### Set exercise
Convert the records from the line with "Screen dimensions: 1200x788" up to and including the line with "pos(1106,105)" into a Markdown table with the columns Row and Line, numbering each row and skipping blank lines. Leave out the pictures.

### Given records
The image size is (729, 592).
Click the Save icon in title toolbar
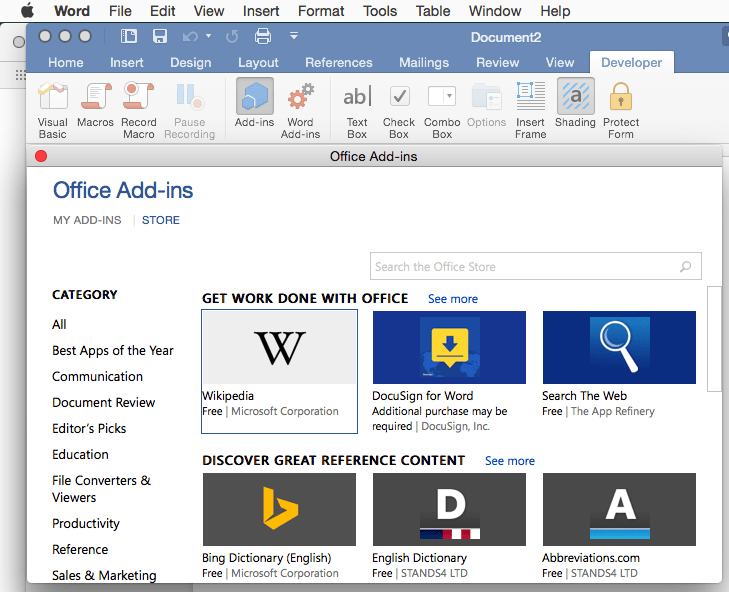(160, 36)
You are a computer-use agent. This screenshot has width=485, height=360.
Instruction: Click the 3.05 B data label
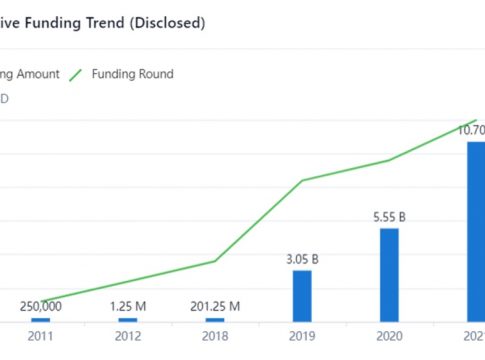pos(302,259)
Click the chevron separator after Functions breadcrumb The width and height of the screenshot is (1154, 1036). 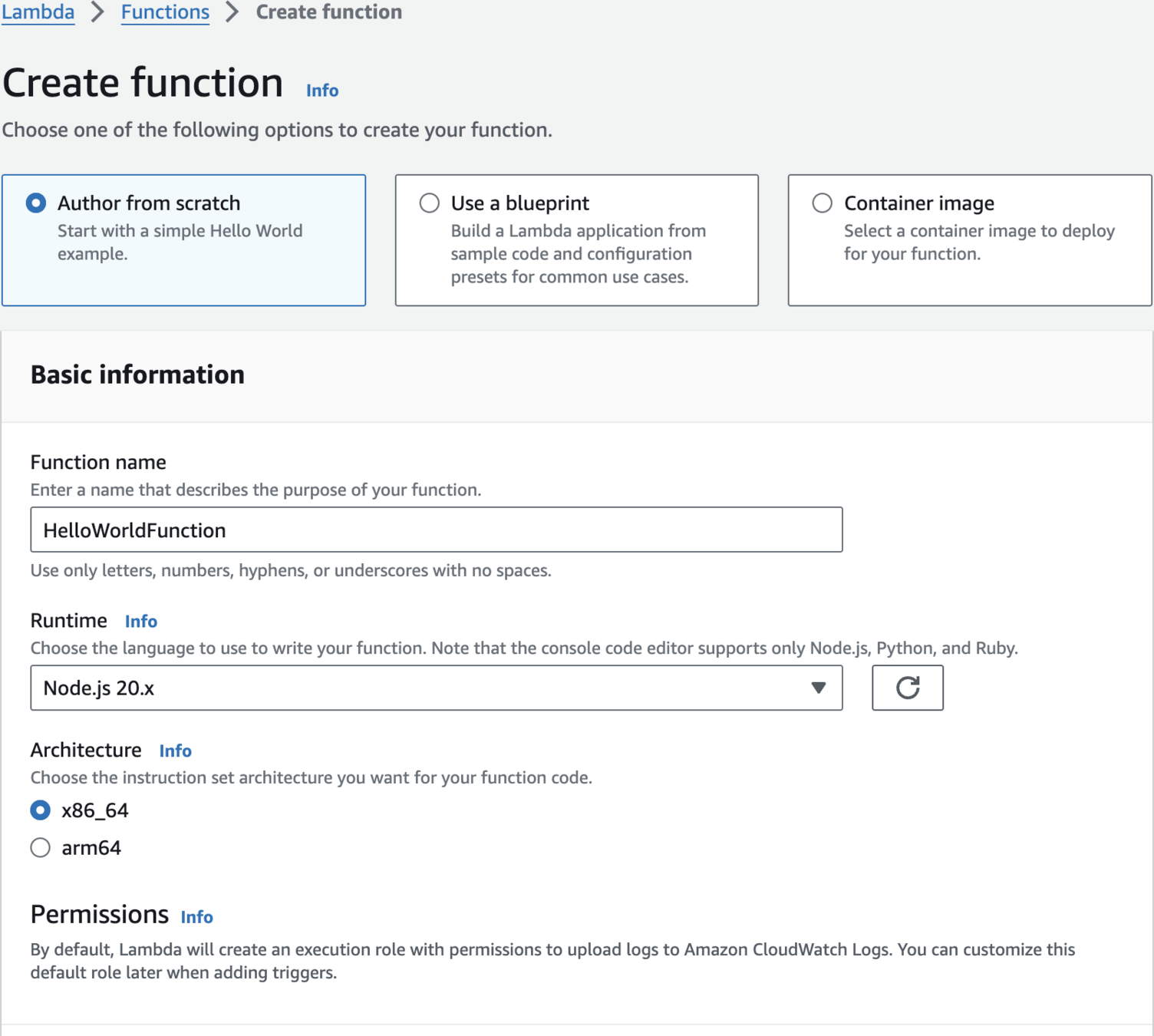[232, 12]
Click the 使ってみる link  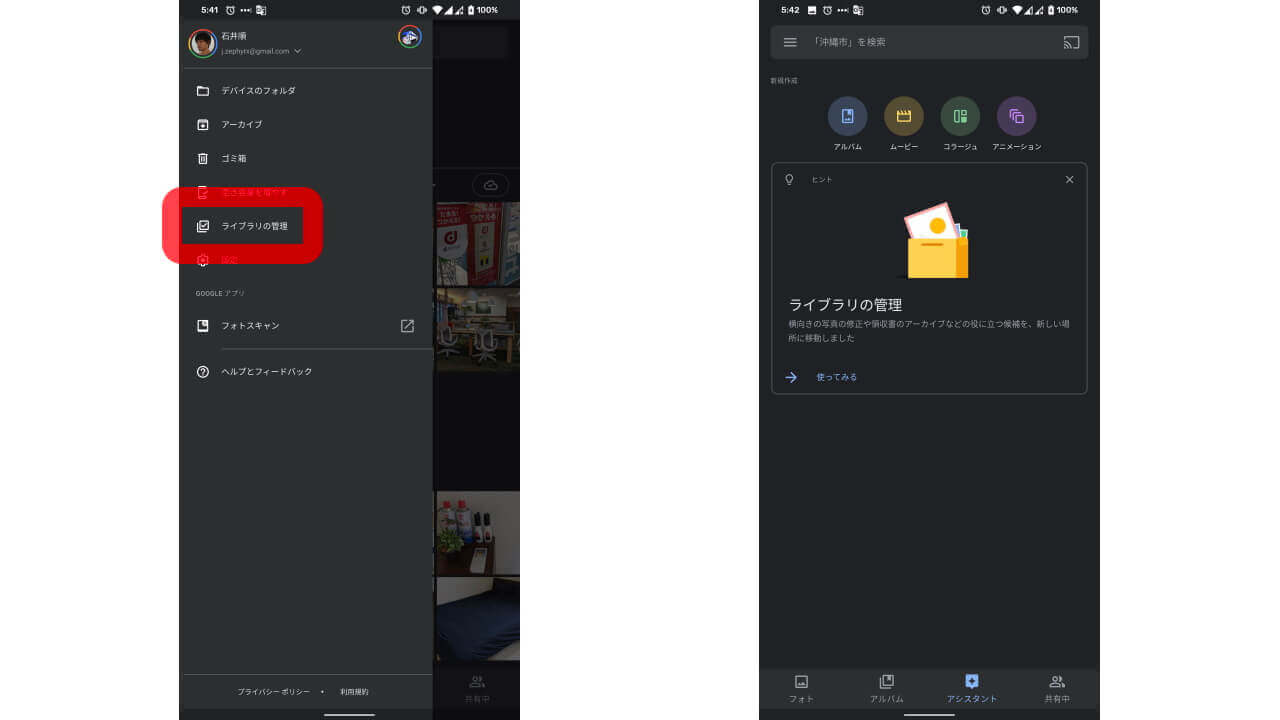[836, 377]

* * *

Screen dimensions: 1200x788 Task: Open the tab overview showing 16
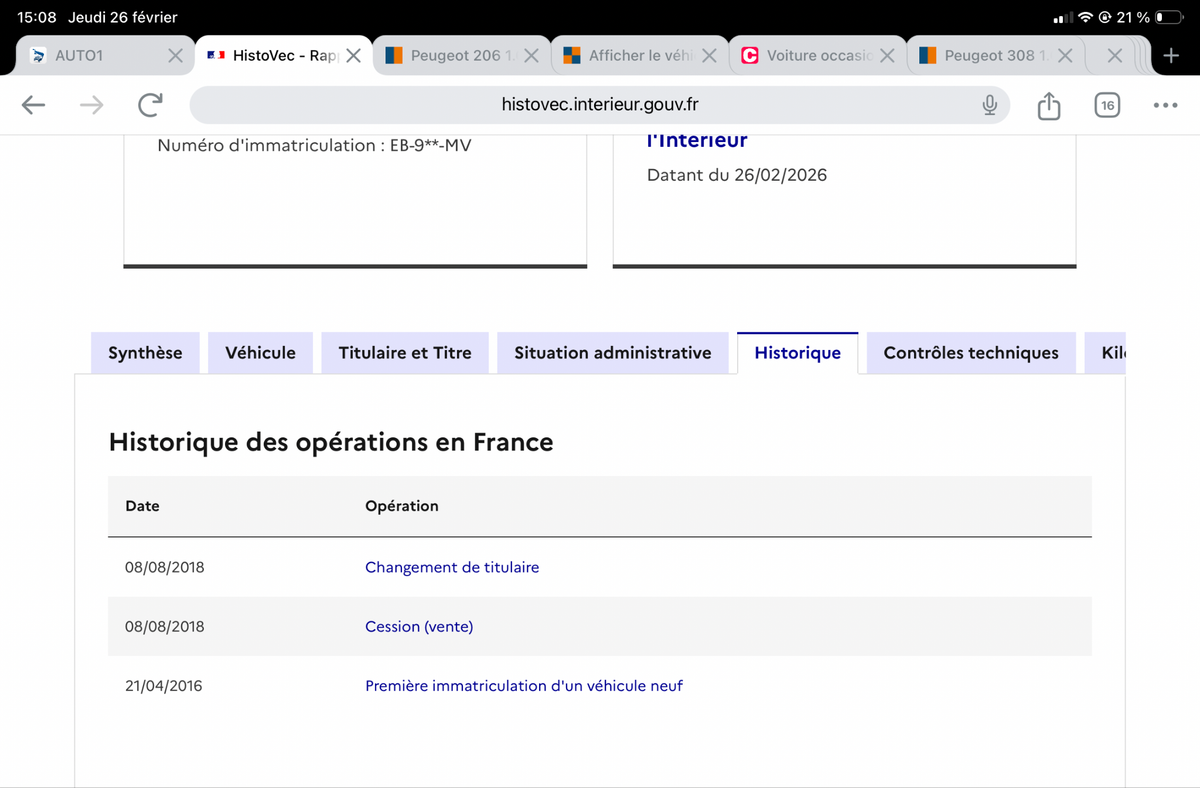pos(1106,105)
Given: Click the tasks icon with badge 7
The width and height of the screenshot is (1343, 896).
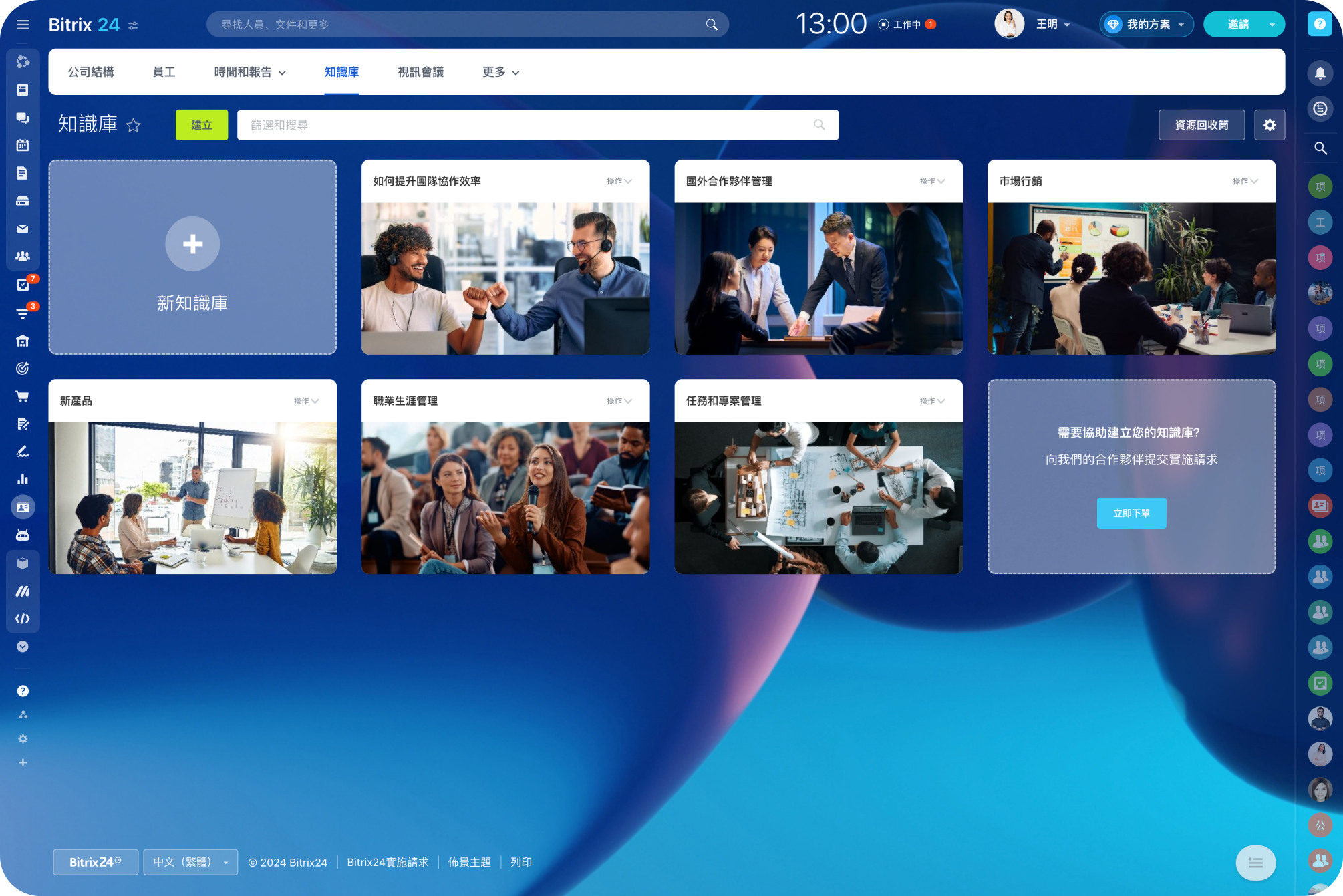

==

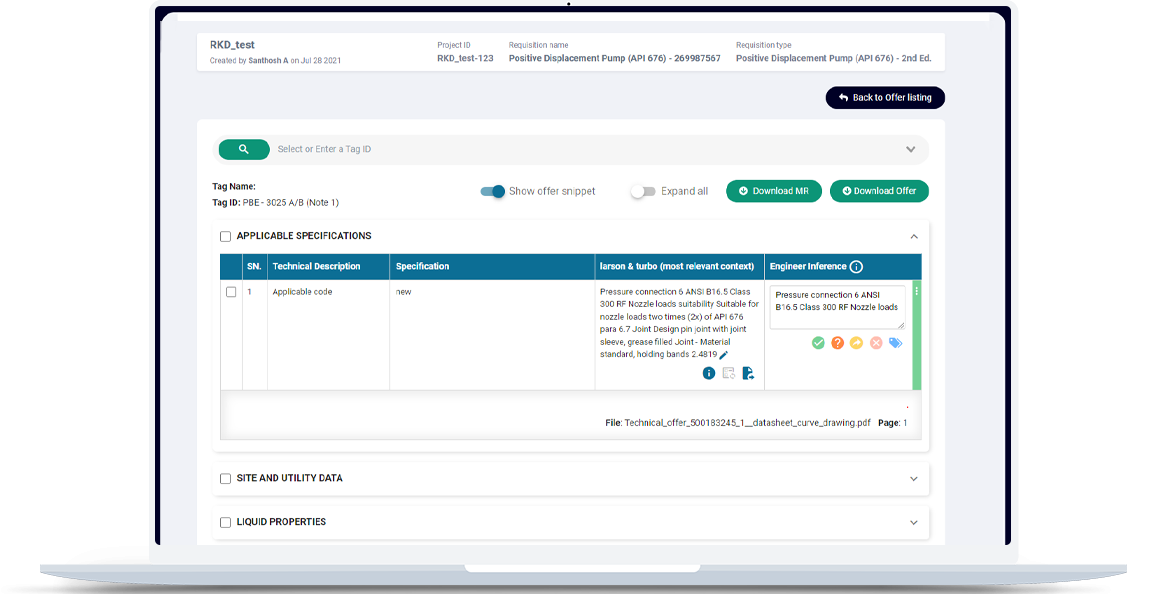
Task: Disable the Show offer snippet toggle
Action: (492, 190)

### Answer to this exercise
| Row | Line |
|---|---|
| 1 | Screen dimensions: 1200x788 Task: Open the tab overview showing 16 |
| 2 | pos(1106,105) |